■ EXCERPTED PASSAGE
★ ★ ★
> On 1 May 2015, at 07:16, Romain Reuillon <[email protected]> wrote:
> 
> Thank for the profiling it is very interesting. The behaviour of OpenMOLE is 
> that if a file is an output of the task it will be copied back from the 
> execution environment to the local machine, also if the task fails the 
> context error contains the input context and therefore it contains input 
> files.

Hm, so this copying of output files is then independent of the CopyFileHook, 
which I basically only need to copy the *local* copy of the output file from 
the temporary directories that only exist during workflow execution to some 
other local path ? (I was already wondering how the “to.copy(from)” in 
CopyFileHook would work when the files are on different machines, couldn’t find 
the magic… which apparently isn’t there)

Then what is the purpose of the “link” option of “addResource” and 
“addInputFile” of ExternalTaskBuilder ? I thought I could use it to prevent any 
copy of input and output files by OpenMOLE but instead instruct it to use 
symbolic links to my files which I know are located on a shared NFS drive as we 
also discussed some days ago here: [OpenMOLE-users] CARE and SystemExecTask 
<http://fedex.iscpif.fr/pipermail/openmole-users/2015-April/000647.html> .

It seems to me now that no matter what I do, OpenMOLE will copy the input files 
to a temporary directory within ~/.openmole and also the output files from the 
task working directory to this temporary directory. Is there really no way to 
force it to use the original file paths instead ? In image processing, the sum 
of data files processed will easily add up to several 100 GB. That’s quite a 
lot of unnecessary traffic and an unpleasant runtime overhead of copying image 
data around (even my ~/.openmole directory is located on a NFS drive that is 
accessible by all SLURM/Condor compute nodes).

> 
> Le 01/05/2015 03:12, Andreas Schuh a écrit :
>> Hi,
>> 
>> I am trying to setup a workflow for execution on a cluster where each 
>> compute node has access to the shared data directory for input and output 
>> files via NFS. When running on Condor, I noticed the following files in the 
>> .openmole directory:
>> 
>> total 23M
>> -rw-r--r-- 1 as12312 vip  511 May  1 01:48 
>> f14f6be2-ea76-41aa-b714-f04766a2781b.condor
>> -rw-r--r-- 1 as12312 vip  39K May  1 01:49 
>> f14f6be2-ea76-41aa-b714-f04766a2781b.err
>> -rw-r--r-- 1 as12312 vip    0 May  1 01:48 
>> f14f6be2-ea76-41aa-b714-f04766a2781b.out
>> -rw-r--r-- 1 as12312 vip 2.5K May  1 01:48 
>> job_2d5f861f-430f-4ee3-9ae1-cd1f435c1c7d.in
>> -rw-r--r-- 1 as12312 vip 9.9K May  1 01:48 
>> job_6f09ff72-1707-46bf-b54b-eb5a7d79c298.tgz
>> -rw-r--r-- 1 as12312 vip 1.8K May  1 01:50 
>> output_a6476ae9-fa21-4695-8ba3-81f034388077.txt
>> -rw-r--r-- 1 as12312 vip  557 May  1 01:50 
>> result_2d220ac0-38ec-4213-9d9b-366fc50a01b0.xml.gz
>> -rw-r--r-- 1 as12312 vip 1.5K May  1 01:48 
>> run_09ccc83c-3695-4720-b295-b6d55d627ff7.sh
>> -rw-r--r-- 1 as12312 vip  23M May  1 01:50 
>> uplodedTar_5a736889-01e4-4ea7-bf0a-3225c8ebd659.tgz
>> 
>> As can be seen, the uploadedTar_[…].tgz file is rather large considering 
>> that all input/output files are accessible via NFS. Looking at the content 
>> of the archive (files/filesInfo.xml) suggests that it contains the 3D NIfTI 
>> volume image files.
★ ★ ★
■ RAW DATA
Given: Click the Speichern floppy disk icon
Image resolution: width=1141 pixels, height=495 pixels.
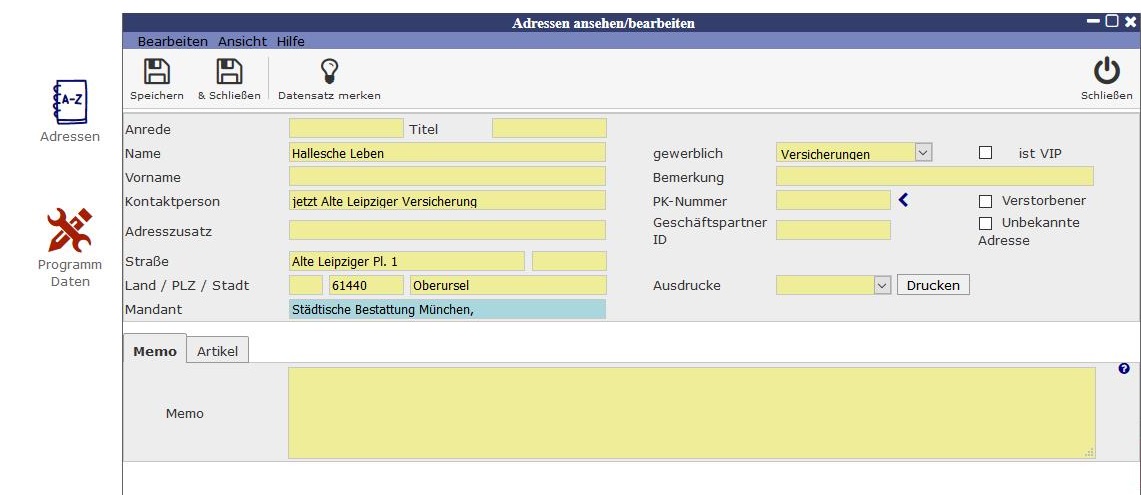Looking at the screenshot, I should pos(156,72).
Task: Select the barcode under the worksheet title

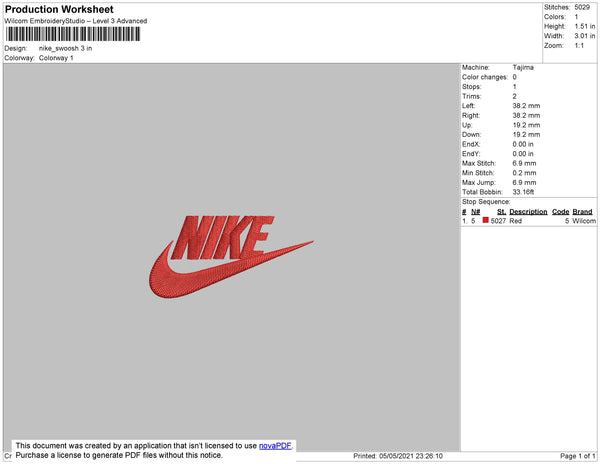Action: pyautogui.click(x=72, y=34)
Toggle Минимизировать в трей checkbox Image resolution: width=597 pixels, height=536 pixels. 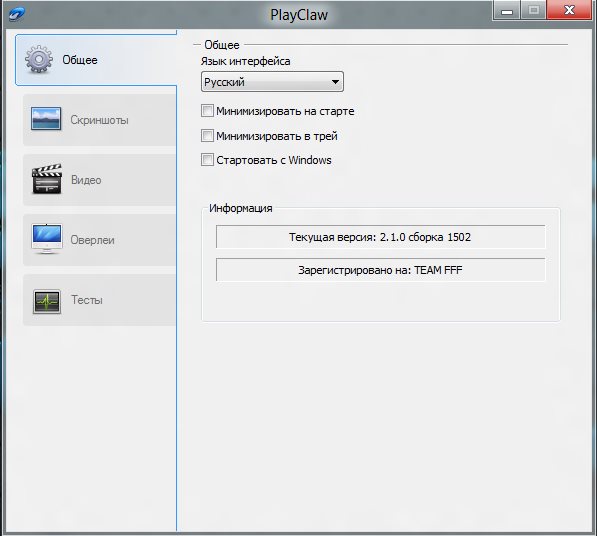207,136
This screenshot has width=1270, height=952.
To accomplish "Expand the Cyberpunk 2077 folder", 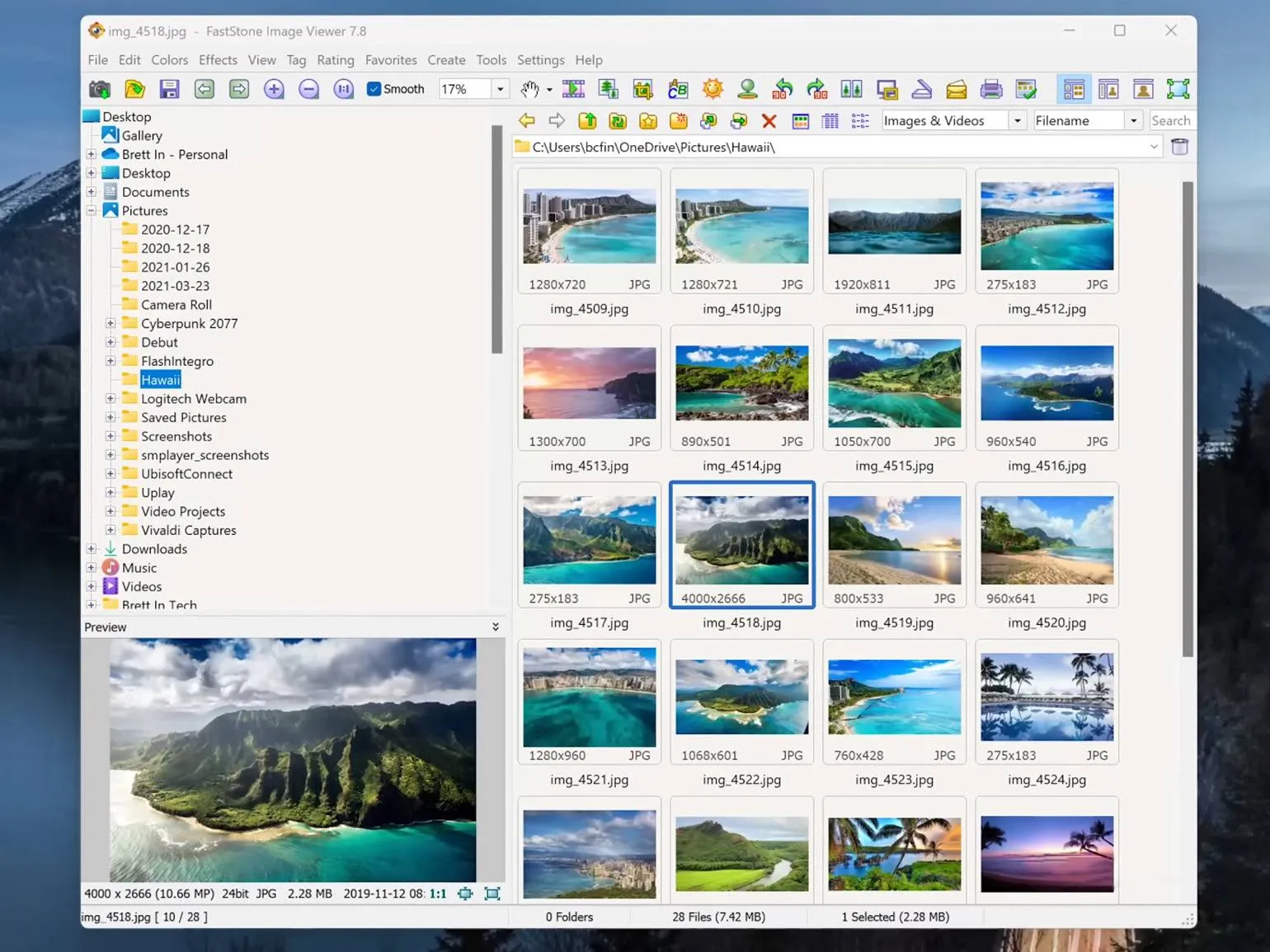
★ ★ ★
■ WHAT NEEDS TO BE DONE
Please continue the OpenMOLE mailing-list thread about copying input and output files, picking up right after its last line.

■ TASK OUTPUT
>> 
>> Why are these files even archived and uploaded to the remote when I use the 
>> “link = true” option of “inputFiles” ?
>> 
>> Andreas
>> 
>> 
>> P.S.: For reference, here the semi-complete workflow:
>> 
>> val dofPath = join(dofRig,        dofPre + refId + s",$${${srcId.name}}" + 
>> dofSuf).getAbsolutePath
>>     val logPath = join(logDir, dofRig.getName, refId + s",$${${srcId.name}}" 
>> + logSuf).getAbsolutePath
>> 
>>     val dofRelPath = relativize(Workspace.rootFS, dofPath)
>>     val logRelPath = relativize(Workspace.rootFS, logPath)
>> 
>>     val begin = EmptyTask() set (
>>         name    := "ComputeRigidTemplateDofsBegin",
>>         inputs  += (refIm, srcId, srcIm),
>>         outputs += (refIm, srcId, srcIm, dof)
>>       ) source FileSource(dofPath, dof)
>> 
>>     val regTask = ScalaTask(
>>       s"""
>>         | Config.parse(\"\"\"${Config()}\"\"\", "${Config().base}")
>>         | val ${refIm.name} = FileUtil.join(workDir, "$refId$refSuf")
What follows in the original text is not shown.